Трудно объяснить... Ведь после смерти Шуры у него был микроинсульт... Тоже тяжелая штука!
— Никогда не слышал, чтобы люди, перенесшие удар, молодели. Интересно бы уточнить, когда у него был удар: до того, как он фотографировался у гроба дочери, или позднее, так сказать — задним числом...
— Наверное, я неправильно передал вам свое зрительное восприятие... Лицо у Иннокентия Матвеевича стало как-то глаже, круглее... Не такие резкие морщины... Может быть, паралич некоторых лицевых нервов?
— Да, да... Заметили в нем еще какие-нибудь перемены?

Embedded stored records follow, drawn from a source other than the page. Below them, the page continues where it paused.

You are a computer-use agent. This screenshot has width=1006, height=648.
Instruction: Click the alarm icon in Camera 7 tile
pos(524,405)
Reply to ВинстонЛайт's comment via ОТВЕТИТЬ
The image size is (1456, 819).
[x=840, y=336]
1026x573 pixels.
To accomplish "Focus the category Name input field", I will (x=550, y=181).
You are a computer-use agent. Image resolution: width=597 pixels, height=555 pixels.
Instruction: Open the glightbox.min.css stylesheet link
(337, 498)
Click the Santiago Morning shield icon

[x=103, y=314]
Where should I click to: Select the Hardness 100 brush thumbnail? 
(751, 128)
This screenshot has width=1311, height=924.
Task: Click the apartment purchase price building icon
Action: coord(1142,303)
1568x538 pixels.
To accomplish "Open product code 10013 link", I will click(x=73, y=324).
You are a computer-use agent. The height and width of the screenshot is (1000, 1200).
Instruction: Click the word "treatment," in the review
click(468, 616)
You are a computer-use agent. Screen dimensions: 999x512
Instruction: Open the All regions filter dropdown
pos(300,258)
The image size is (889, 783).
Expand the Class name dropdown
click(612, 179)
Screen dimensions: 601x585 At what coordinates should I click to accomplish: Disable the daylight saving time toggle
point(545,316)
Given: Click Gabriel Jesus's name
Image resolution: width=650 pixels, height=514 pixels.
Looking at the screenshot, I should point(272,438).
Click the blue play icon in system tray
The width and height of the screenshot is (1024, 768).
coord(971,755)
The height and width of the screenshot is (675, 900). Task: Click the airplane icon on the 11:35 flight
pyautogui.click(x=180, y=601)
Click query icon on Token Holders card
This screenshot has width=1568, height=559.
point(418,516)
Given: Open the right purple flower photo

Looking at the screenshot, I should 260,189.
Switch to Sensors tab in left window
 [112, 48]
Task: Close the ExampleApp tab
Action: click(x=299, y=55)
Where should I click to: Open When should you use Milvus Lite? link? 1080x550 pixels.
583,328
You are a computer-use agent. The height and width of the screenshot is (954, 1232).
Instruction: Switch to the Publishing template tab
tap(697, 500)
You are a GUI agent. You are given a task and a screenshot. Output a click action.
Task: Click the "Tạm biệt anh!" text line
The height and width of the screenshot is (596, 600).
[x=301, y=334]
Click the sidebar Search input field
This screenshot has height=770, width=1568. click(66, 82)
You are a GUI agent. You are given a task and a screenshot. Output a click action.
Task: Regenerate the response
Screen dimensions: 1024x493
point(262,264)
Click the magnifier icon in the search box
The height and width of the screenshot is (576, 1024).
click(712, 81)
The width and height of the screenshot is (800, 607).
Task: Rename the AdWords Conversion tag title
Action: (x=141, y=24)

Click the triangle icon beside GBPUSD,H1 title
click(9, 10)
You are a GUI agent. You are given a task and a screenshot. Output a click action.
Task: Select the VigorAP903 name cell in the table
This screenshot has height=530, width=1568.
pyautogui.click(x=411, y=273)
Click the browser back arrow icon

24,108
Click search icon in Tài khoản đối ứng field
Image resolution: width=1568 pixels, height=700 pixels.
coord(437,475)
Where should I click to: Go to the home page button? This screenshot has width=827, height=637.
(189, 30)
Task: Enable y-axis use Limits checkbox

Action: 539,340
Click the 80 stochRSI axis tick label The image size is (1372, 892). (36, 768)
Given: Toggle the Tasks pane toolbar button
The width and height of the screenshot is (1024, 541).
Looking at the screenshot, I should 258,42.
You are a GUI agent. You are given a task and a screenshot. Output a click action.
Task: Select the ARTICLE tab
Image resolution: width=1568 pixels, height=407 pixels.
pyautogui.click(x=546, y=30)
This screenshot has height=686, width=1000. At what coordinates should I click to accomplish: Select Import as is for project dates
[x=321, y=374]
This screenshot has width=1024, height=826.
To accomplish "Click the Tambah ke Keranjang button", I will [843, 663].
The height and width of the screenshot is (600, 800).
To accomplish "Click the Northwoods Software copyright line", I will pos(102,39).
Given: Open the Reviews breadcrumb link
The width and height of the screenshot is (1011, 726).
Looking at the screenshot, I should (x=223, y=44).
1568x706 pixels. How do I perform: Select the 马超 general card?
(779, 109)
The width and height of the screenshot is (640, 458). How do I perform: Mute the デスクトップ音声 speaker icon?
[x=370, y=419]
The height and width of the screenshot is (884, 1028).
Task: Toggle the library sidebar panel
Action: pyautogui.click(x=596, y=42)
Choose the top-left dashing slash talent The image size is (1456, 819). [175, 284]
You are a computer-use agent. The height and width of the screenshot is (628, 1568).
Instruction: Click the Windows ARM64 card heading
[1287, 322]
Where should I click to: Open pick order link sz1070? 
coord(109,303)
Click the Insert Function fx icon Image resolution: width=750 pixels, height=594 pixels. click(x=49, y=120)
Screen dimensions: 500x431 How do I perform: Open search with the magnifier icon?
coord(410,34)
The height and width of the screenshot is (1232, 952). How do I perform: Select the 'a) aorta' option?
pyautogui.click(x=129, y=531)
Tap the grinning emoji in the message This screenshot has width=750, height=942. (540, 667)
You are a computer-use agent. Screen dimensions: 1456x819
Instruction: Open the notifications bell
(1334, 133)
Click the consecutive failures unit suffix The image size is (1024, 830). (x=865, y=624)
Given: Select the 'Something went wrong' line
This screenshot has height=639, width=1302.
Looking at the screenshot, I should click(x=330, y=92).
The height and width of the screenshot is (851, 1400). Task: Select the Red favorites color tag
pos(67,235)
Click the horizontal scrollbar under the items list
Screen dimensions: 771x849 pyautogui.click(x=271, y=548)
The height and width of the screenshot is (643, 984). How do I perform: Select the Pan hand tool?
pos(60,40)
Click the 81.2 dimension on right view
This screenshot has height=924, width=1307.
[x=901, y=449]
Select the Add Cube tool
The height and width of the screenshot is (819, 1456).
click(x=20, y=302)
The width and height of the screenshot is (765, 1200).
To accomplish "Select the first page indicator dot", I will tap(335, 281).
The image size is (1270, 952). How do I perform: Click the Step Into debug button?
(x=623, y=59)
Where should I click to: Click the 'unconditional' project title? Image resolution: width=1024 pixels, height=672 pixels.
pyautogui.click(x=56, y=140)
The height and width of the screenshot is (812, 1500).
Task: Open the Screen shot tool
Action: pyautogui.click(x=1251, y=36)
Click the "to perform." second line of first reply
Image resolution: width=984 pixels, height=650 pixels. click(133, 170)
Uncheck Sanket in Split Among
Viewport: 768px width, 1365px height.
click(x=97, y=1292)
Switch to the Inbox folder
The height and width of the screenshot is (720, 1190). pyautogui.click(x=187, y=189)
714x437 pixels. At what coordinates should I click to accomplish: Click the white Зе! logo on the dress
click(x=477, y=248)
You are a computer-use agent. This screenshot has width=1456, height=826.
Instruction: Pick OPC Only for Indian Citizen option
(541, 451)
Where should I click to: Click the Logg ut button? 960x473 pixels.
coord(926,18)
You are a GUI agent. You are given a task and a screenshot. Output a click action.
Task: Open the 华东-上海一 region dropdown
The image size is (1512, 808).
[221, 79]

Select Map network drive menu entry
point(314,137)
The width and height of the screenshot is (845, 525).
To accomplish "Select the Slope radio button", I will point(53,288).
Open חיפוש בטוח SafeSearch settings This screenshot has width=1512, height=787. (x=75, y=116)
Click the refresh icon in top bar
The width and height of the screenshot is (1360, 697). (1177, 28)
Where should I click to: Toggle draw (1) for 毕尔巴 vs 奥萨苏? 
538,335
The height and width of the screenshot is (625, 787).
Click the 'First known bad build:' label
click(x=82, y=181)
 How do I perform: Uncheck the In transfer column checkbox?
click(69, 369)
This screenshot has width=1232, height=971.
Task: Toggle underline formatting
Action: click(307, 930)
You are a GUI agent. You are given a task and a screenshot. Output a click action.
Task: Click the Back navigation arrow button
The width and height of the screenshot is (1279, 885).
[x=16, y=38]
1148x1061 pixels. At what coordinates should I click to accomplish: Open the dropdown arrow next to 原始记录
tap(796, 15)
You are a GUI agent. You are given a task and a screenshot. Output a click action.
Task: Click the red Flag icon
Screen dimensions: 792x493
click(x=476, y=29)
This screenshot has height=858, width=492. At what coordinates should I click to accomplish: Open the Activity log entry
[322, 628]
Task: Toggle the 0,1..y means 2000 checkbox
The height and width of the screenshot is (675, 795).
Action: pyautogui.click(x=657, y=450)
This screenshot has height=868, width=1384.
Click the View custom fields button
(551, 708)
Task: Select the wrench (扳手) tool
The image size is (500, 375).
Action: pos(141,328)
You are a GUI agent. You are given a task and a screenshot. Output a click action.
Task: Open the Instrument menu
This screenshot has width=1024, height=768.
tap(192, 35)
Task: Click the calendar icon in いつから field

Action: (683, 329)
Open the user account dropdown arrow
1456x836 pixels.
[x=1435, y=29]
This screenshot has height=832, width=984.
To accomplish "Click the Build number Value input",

— Еще? Постойте... Иногда он забывает вещи, которые, казалось бы, невозможно забыть. Я имею в виду самые, так сказать, обыкновенные житейские вещи. Вот это уж, действительно, говорит в пользу его заболевания...
— Попробуйте, Михаил Герасимович, вспомнить какой-нибудь пример его забывчивости.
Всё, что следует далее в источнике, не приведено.